+++ RECORDS PROVIDED

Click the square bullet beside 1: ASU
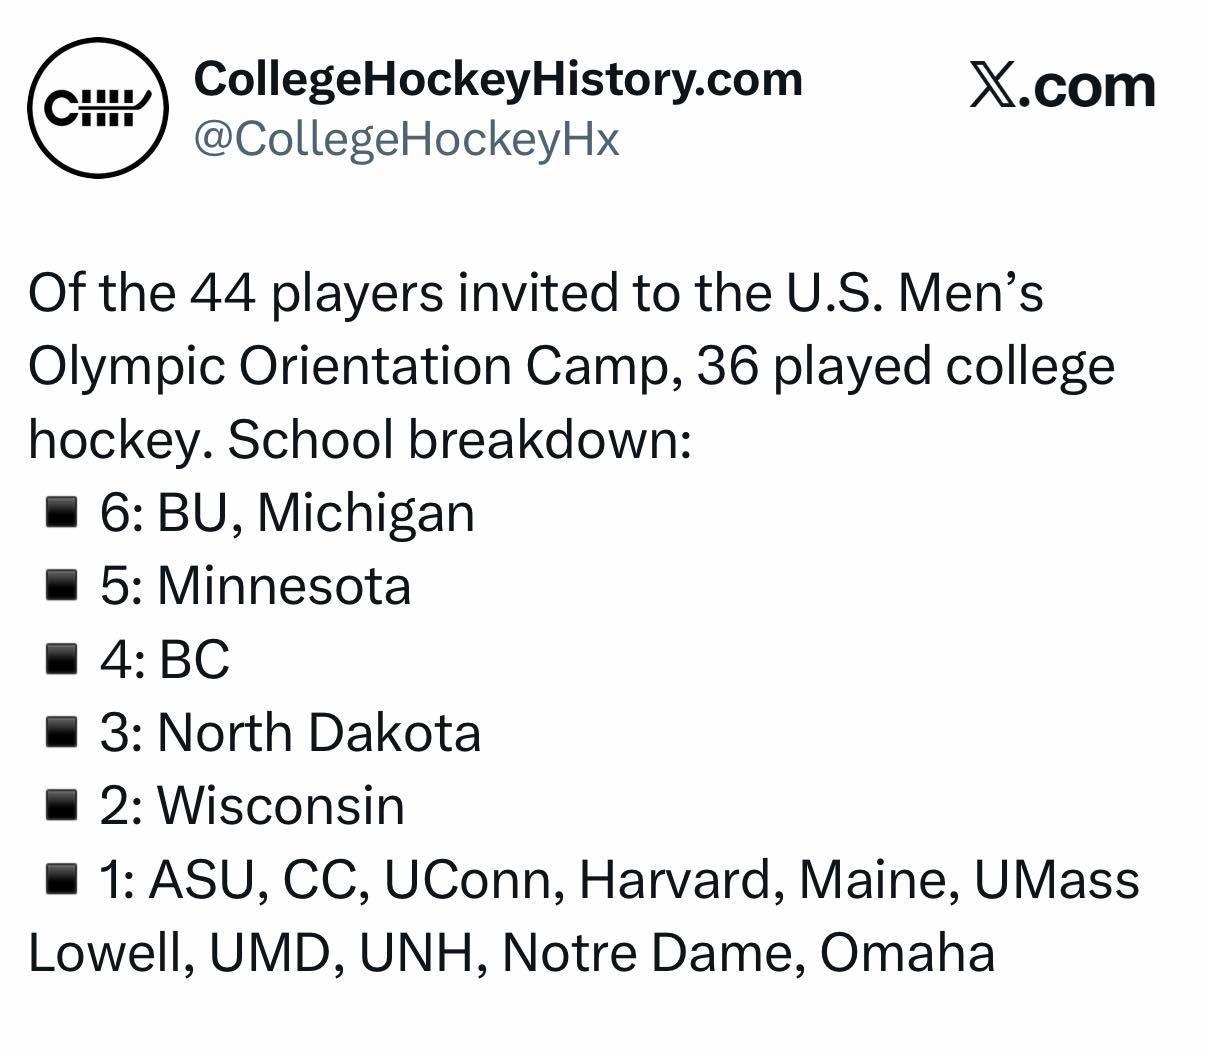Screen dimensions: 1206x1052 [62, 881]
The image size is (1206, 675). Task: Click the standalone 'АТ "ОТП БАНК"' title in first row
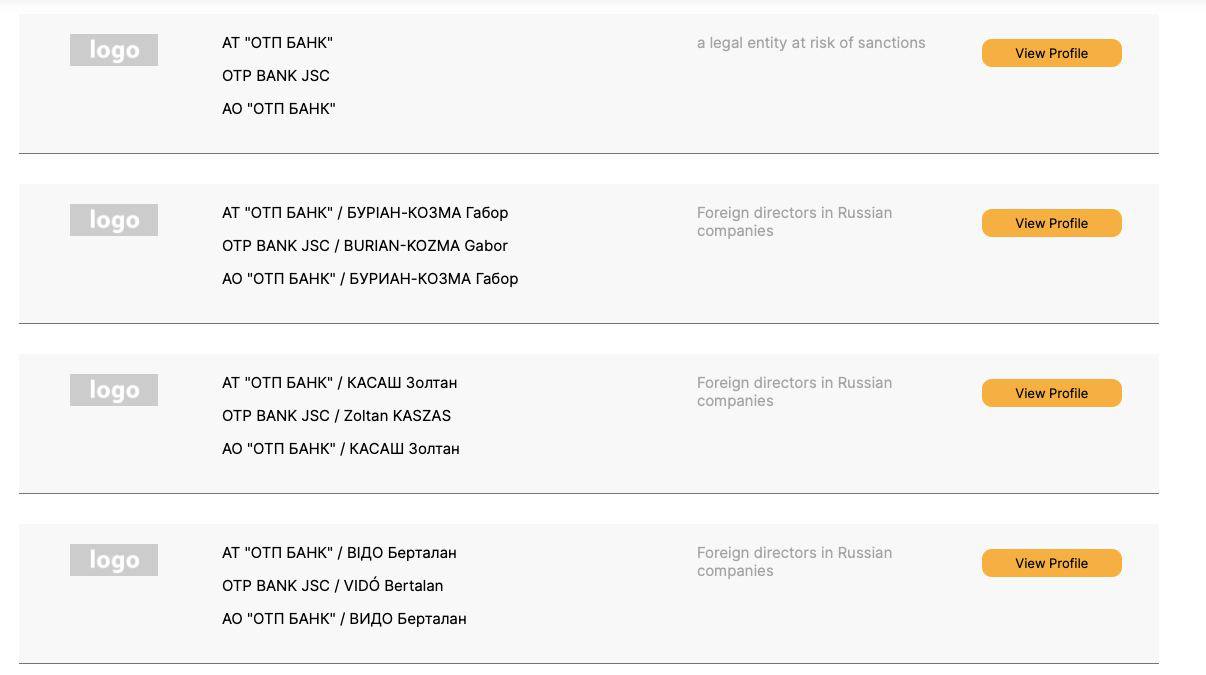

++++++
+++ RECORDS PROVIDED

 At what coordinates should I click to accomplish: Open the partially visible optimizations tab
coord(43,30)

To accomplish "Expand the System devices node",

++++++

WHAT TO DO:
Set the pictures aside and retype exactly the lines above from the line with "Click the square bullet beside 1: ASU" to the line with "The image size", both included, adding no others.

RESPONSE TO THIS EXERCISE:
Click the square bullet beside 1: ASU
Screen dimensions: 1206x1052 [62, 881]
The image size is (1206, 675). Task: Click the standalone 'АТ "ОТП БАНК"' title in first row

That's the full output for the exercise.